Atmel's docs are not written all that well (IMO). They suffer from the typical "explained by a person who already understands it" problem.

Lots of times a short example or an analogy goes much further than hard facts.

For example, I explain bit shifting by using an analogy of a wood board with holes in it, filled with pencils. A pencil in a hole is a "1" and an empty hole is a "0". Then, rather than trying to explain the difference between "shifting" and "rotating" (along with the "huh? what?" factor of "borrow or carry through the carry bit in the processor status register), I simply take the pencils and move them all left or right and drop the ones that no longer have a hole on the floor (the "bit bucket"). It's visually obvious that shifting enough times in either direction results eventually in zero.

But bit ROTATION - I take the end pencil and place it in the vacated hole on the other end - again it's visually obvious that if you rotate an 8 bit register 8 times, you end up with the same number.

I've always hated school and college teaching methods... the professor throws gibberish up on the board, we all scramble to copy it to our notebooks, then he asks "any questions"? Um... I don't even get it well enough to HAVE a question to ask!

So, I compensate by trying to teach the way I would want to be taught... to UNDERSTAND it, not just to MEMORIZE it.

Sorry for the ramble. I STILL haven't gotten to sleep and I feel like a zombie. Oh boy when I finally crash it's not going to be fun.

Anyway, thanks for your help and input. 95% of my problem of not "getting it" was that I'm dead tired.

Thanks again!

RayLivingston:
Regards,
Ray L.

By the way, since I need to test if "count" is zero in several different places, I ended up making a "busywait" function. It's clean, simple and solid a a rock. Hasn't glitched once (of course it won't but I'm still keeping an eye on it).

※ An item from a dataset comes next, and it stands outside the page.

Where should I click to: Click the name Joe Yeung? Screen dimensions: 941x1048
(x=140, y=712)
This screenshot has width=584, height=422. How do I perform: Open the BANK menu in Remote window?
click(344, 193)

// wait for ISR to finish (atomic 16 bit read)
void busy_wait (void)
{
    uint16_t tmp;
    do {
        cli ();
        tmp = count;
        sei ();
    } while (tmp);
}

Nice, clean and simple, and it exits with interrupts enabled (which is how I needed it).

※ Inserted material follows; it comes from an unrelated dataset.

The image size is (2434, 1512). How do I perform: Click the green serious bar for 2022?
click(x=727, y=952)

Isn't it best to save the current register setting then return it to that state afterwards?

uint8_t oldSREG = SREG;
cli();
. . .
SREG = oldSREG;

LarryD:
Isn't it best to save the current register setting then return it to that state afterwards?

uint8_t oldSREG = SREG;
cli();
. . .
SREG = oldSREG;

Interesting thought.. However, looking at the bits in SREG, I don't see any that I need to care about ( I think).

Bit 7 – I: Global Interrupt Enable (this is the one I'm setting and clearing)
Bit 6 – T: Bit Copy Storage (not doing any bit load / bit stores - don't care about this one) (oh wait... does stuff like "PORTB |= _BV (0)" count as a "bit store"?)
Bit 5 – H: Half Carry Flag (not doing any BCD - don't care).
Bit 4 – S: Sign Bit (everything in my code is unsigned - don't care)
Bit 3 – V: Two’s Complement Overflow Flag (Not doing any math other than compares, increments and decrements - don't care).
Bit 2 – N: Negative Flag (branch instructions use this - don't care)
Bit 1 – Z: Zero Flag (ditto)
Bit 0 – C: Carry Flag (rotates and larger-than-8-bit operations use this - I may care about this one)

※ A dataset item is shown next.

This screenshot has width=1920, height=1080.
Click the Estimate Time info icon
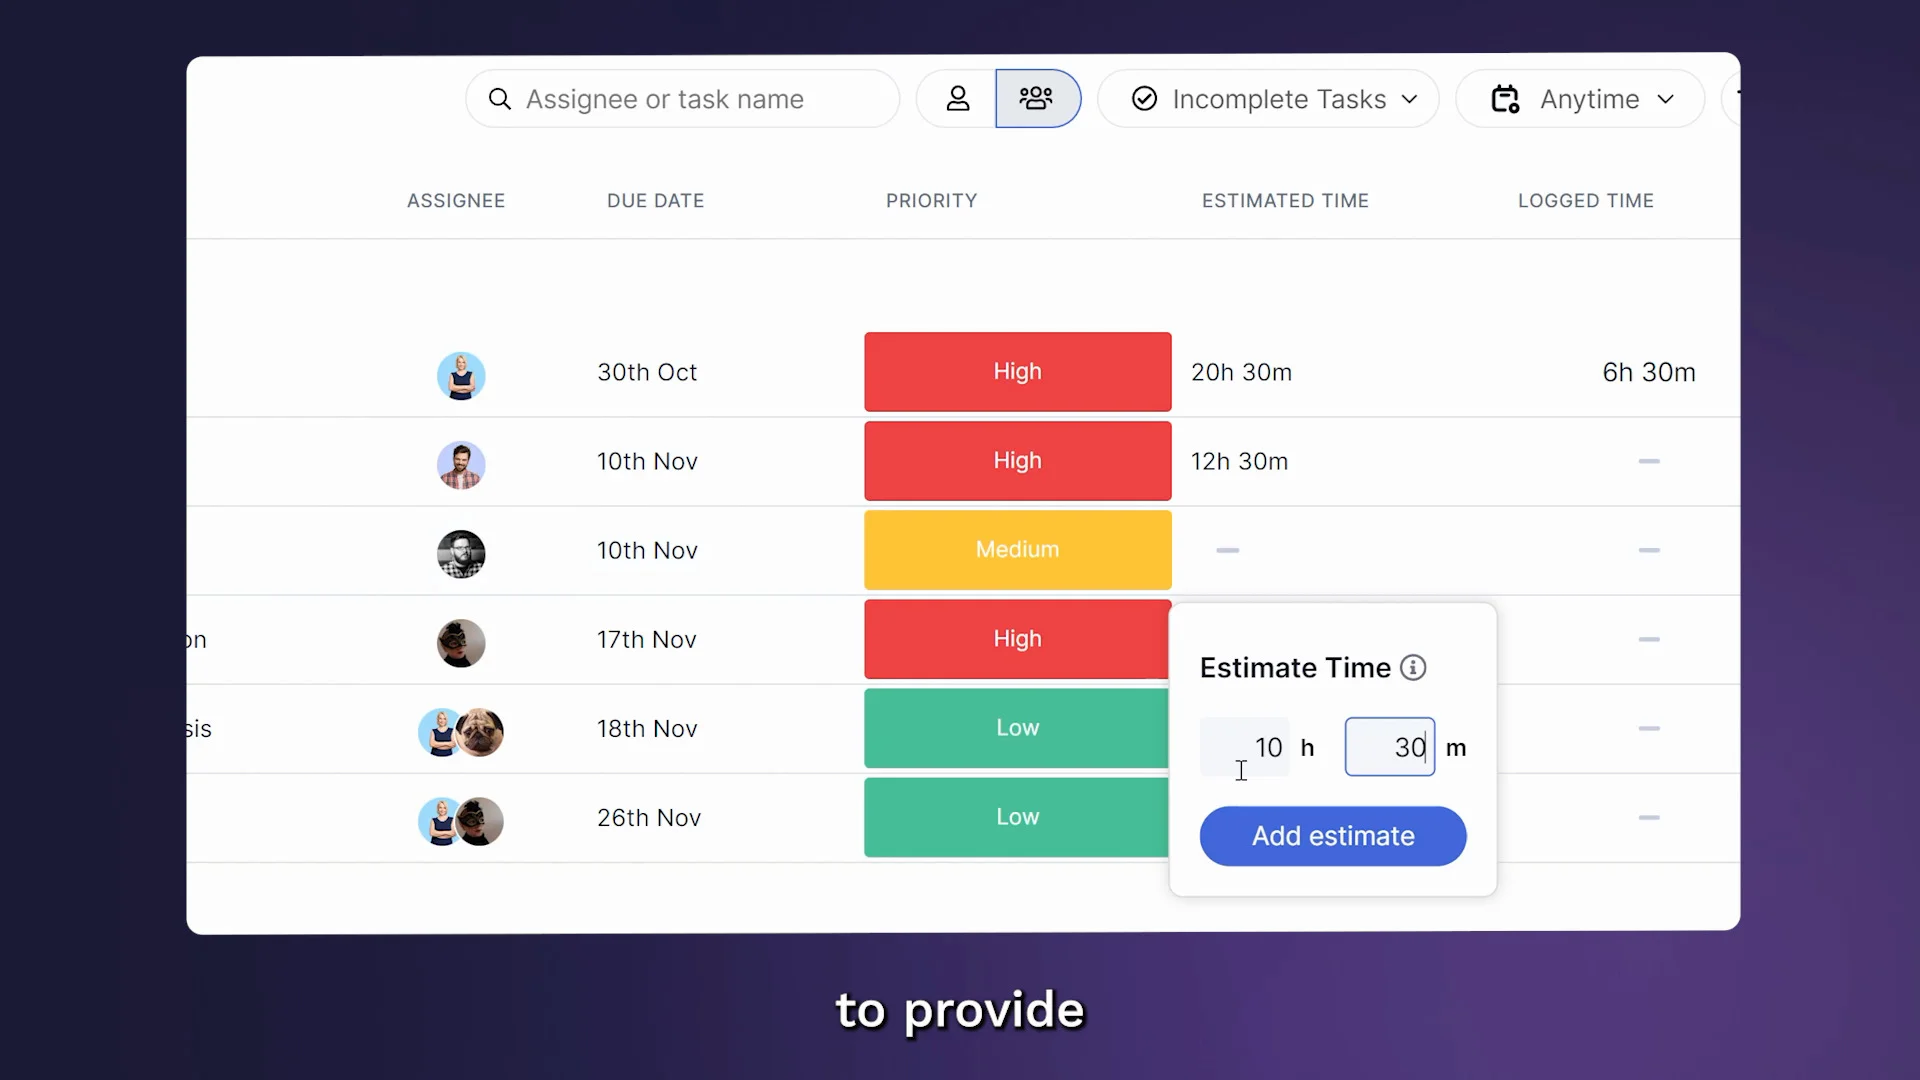pos(1411,667)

I guess, all in all... why not preserve SREG? A few extra clock cycles doesn't mean anything since all the code is timed by a timer interrupt. As long as I don't take longer than the interrupt interval, it doesn't matter at all.

Or I could be completely wrong...........

LarryD:
Isn't it best to save the current register setting then return it to that state afterwards?

uint8_t oldSREG = SREG;
cli();
. . .
SREG = oldSREG;

I thought about this... why should I preserve SREG? All I'm doing is setting or clearing the I bit (bit 7).

In fact, if something changes the OTHER bits, using a shadow copy of SREG will blow those changes away.

Right? (Someone - anyone - chime in here?)

If you wrote code that could be called from a variety of other places, some of which might have interrupts disabled already, then you'd want to preserve the interrupt flag and not simply set it after you do your operation. For example, if you were to call your routine from the ISR you probably wouldn't want it to reenable interrupts.

In your case it's very unlikely you'll ever do this so you can safely skip the saving of SREG.